Megan Hunter's fictional apocalypse is a tender one. 

It is six months after the flood. The nameless narrator of The End We Start From is a new mother and a refugee, and by the midpoint of the novel we have followed her and her baby from the “Gulp Zone”, where their London flat was swallowed, to a safe house that proved to be not safe enough, and then refugee camps, every move stripping life a little closer to the essentials. First what can be fitted in a car as you flee to safety, then what can be carried in your arms; first porridge, then only gruel.

Halfway through, the narrator and her baby make it to an island under the guidance of another new mother she befriended in the camps. Here, a family has established a small life of plenty. The narrator has left behind a “place of not-enough”, but here there is food to spare. Seeds grow into vegetables. The baby “likes to eat butter in chunks”. But where has the butter come from? There’s no mention of cattle on the island, no bucolic descriptions of churning. We’re told there is no electricity. So how do they have butter and why is it not rancid?

It’s a small thing, but an outsize irritant in a book whose prose is pared back to match the minimal existence it describes. Every detail feels weighted with significance because it was chosen over something else. Megan Hunter is a poet (this is her first novel), and her poetic instincts are underlined by the TS Eliot-referencing title, borrowed from Four Quartets: “What we call the beginning is often the end / And to make an end is to make a beginning. / The end is where we start from.”

Apocalypse and rebirth are central to Hunter’s story. Butter aside, it invokes a thoroughly plausible end of the world. Like Emily St John Mandel’s luminous Station Eleven, or Margaret Atwood’s MaddAddam trilogy, you read it with the conviction that this is what it would be like. (These stories are told from the perspective of the resourceful fortunates who make it through. Apocalypse literature kindly dodges the reality that, if it came to it, most of us would die whimpering in a dirt hole.)

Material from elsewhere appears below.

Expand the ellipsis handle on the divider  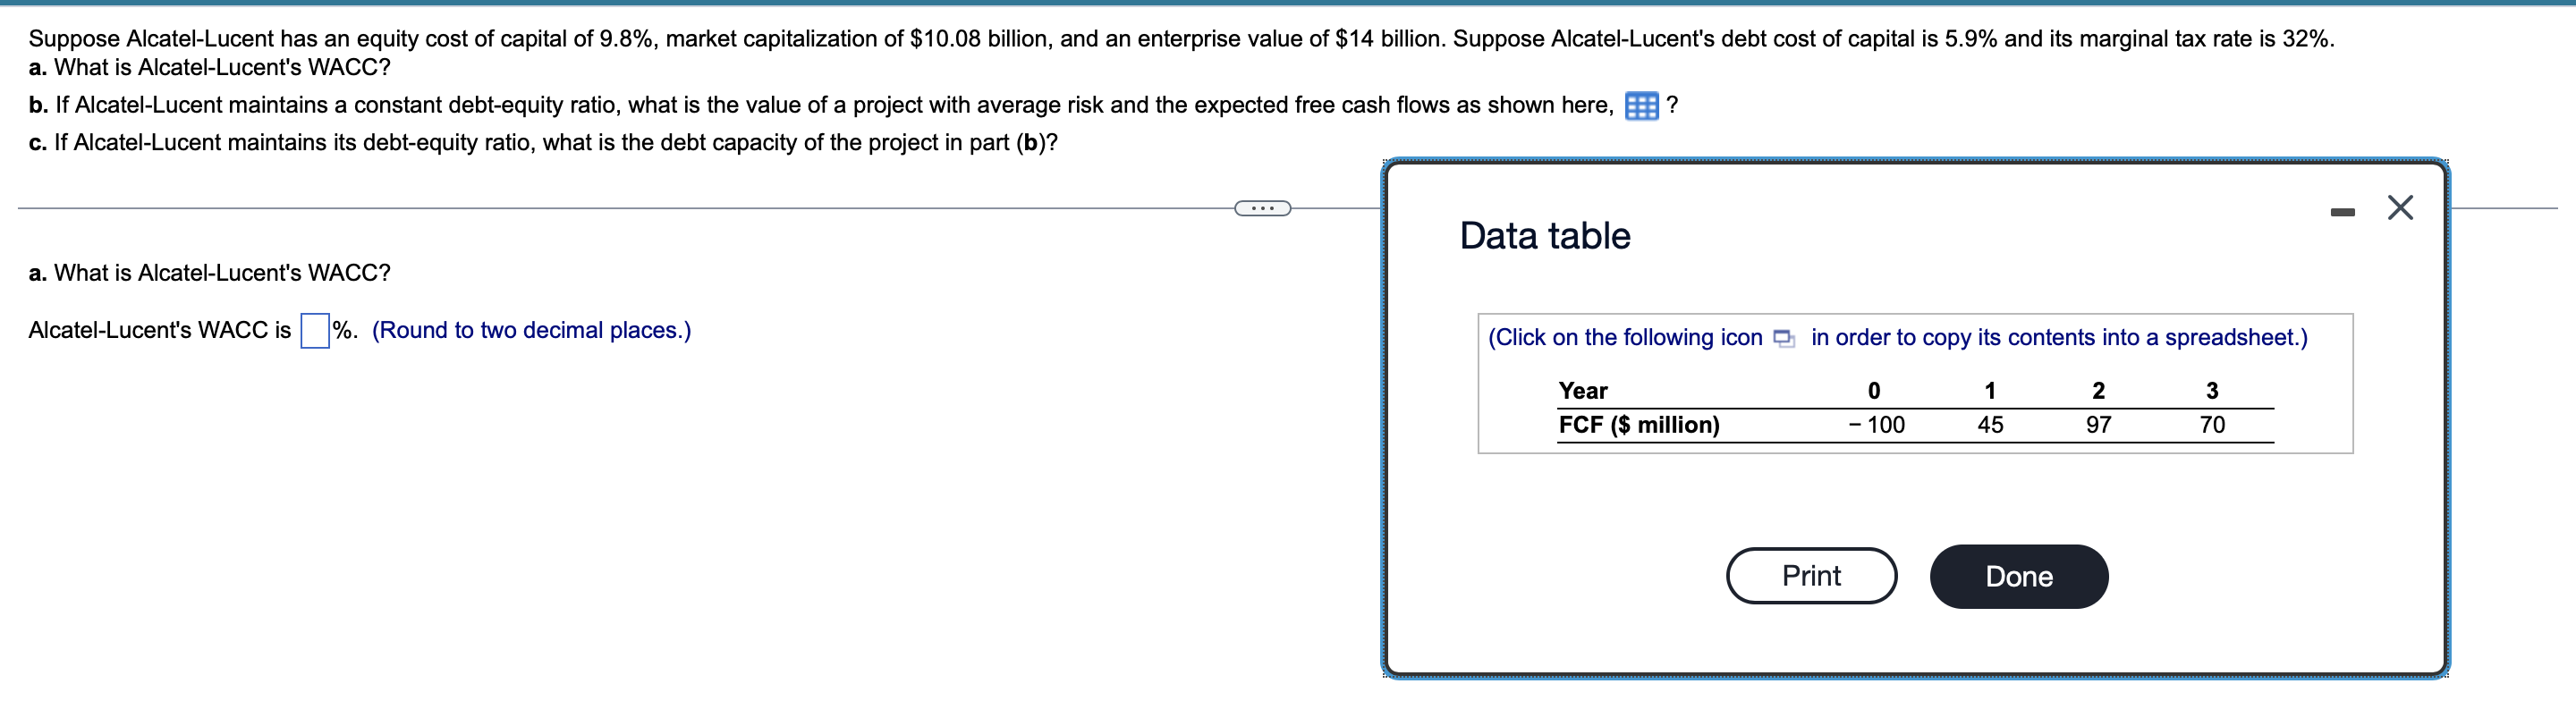(x=1262, y=208)
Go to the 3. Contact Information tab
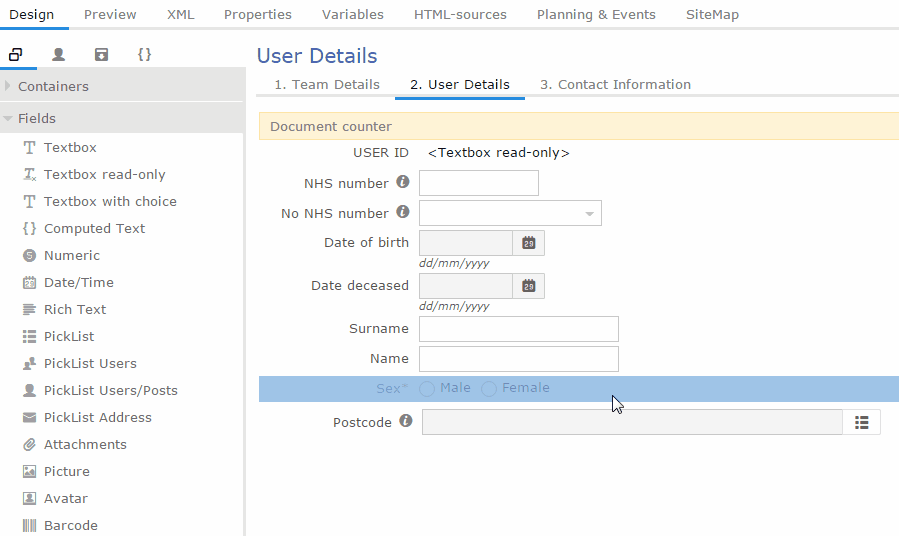Image resolution: width=899 pixels, height=536 pixels. click(x=615, y=85)
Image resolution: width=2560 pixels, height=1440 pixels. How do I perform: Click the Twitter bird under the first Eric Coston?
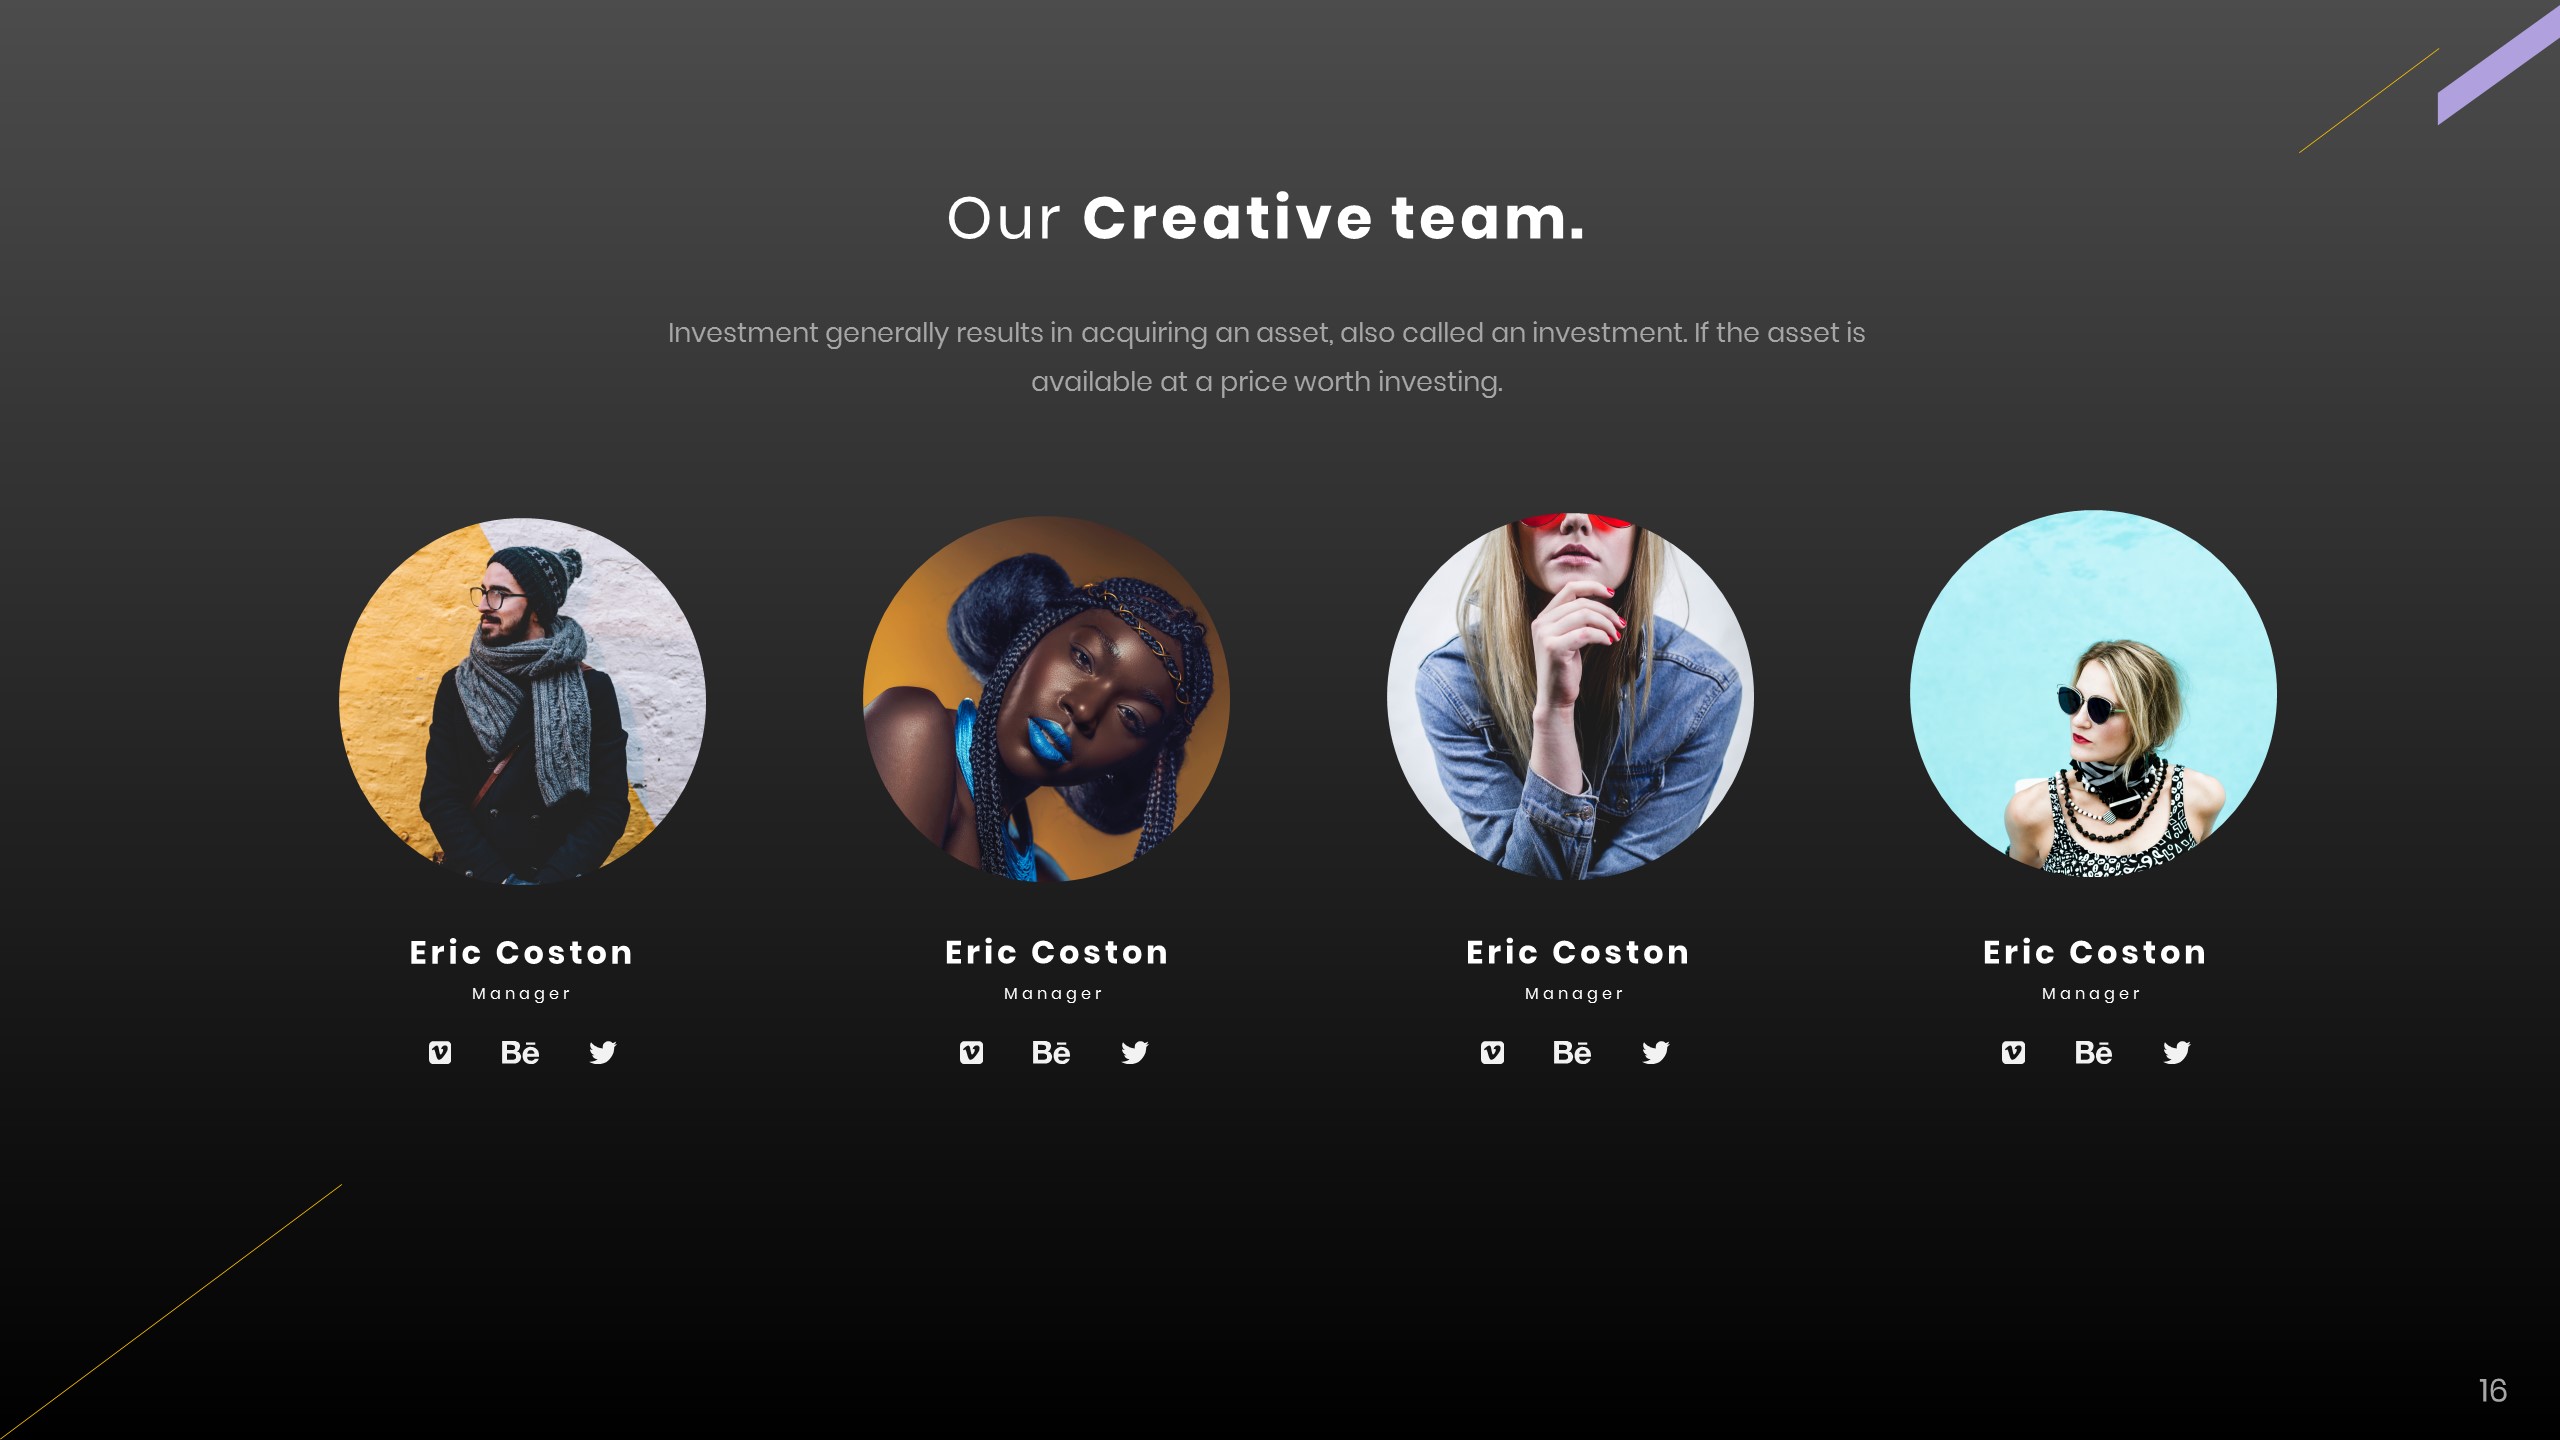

But realism is not the only dictate here. The End We Start From is also deeply invested with symbolism. It begins with the narrator going into labour: “Finally I am waterless, the pool of myself spreading slowly past my toes.” Maternity is a kind of apocalypse, an end to being one kind of self who lives one kind of life, and the beginning of another. Names, like everything else here, are cut back to the barest essentials, becoming just initials. The narrator’s husband is R, her in-laws are N and G, and her baby Z – an alphabetical end who is at the beginning of his life. Anyone who has welcomed the catastrophe of a newborn into their lives is likely to feel sympathy for this parallelbetween infant and Armageddon.

There is a cost to the allegory, though, and it comes through in moments when Hunter sacrifices the merciless logic of calculating survival in favour of giving play to her metaphor. Milk is, as it would be for a new mother, a theme. The milk in the narrator’s breasts that keeps her baby alive becomes an analogue for all sustenance: “As for food, I have started to think of it all as milk,” she says. “I wonder how long we would survive, how quickly human milk runs out in famine.” Perhaps it’s inevitable, then, that the unexpected gift of security and nourishment the narrator and Z find on the island should be represented through dairy; but it also punctures a world you could otherwise believe in utterly.

Hunter’s apocalypse is a tender one. There is violence and disorder at the start: one of the most affecting uses of Hunter’s spare style is when the narrator’s mother-in-law fails to return from a brutal trip to gather provisions, and the narrator simply announces: “No G.” But while R chooses isolation and suspicion of others, leaving his wife and child to make his own way, the narrator chooses humanity. She tells us how she “falls in love”, deep and quick, with those with whom she forms alliances. To borrow again from Four Quartets, “The houses are all gone under the sea” – but The End We Start From promises the possibility of life afterwards. 

The End We Start From
Megan Hunter
Picador, 127pp, £9.99

Sarah Ditum is a journalist who writes regularly for the Guardian, New Statesman and others. Her website is here.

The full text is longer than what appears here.